This solution doesn't use a worker its just using an iframe…what your original solution lacks is sending the computed dom back to the main window…iframe dom as the main window dom

The linked gist is for an iframe, as I mentioned above. I'm having a little trouble following you and I wonder if you are addressing two of my different approaches, since the one I asked about is the iframe and not the WebWorker.

send the new dom back to the main window, then apply the previously computed dom to the new box

In your approach (but not in your shared code?) is the same idea for the WebWorker (send back the DOM updates) but use an iframe so we can grab it from a local DOM node instead of relying on a DOM polyfill?

If so, yeah, I think that's reasonable, but I'd want to play around with it and see how the isolation and communication works to say for sure.

Well no, that isn't what I set out to do. I'm not going to be able to find a solution for that for you since its kind of outside the scope of the request.
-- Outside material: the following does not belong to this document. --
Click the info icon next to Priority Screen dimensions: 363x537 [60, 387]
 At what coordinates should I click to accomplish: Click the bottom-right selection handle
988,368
JavaScript is the easy part, but this request is entirely that scope - running all the languages in isolation 😆

if it works for javascript you should be able to adapt it for clojure etc…You just need to make sure you call the required klipse methods, precalculate your final dom result, return that result from the iframe to the original box channel that sent the message, and then update the innerHTML of that box with the result.

In my mind we can't single out one part of the issue (the easiest part) and claim it's solved. The hard bits for me when I worked on this and left those notes was making sure the data flow, as you describe here, works from end-to-end. That is the substance of what makes this hard. I agree that it seems like it should be trivial and you "just" have to do all those things, but "just" filling in all those details and getting it to work is something that's still unsolved despite the bounty.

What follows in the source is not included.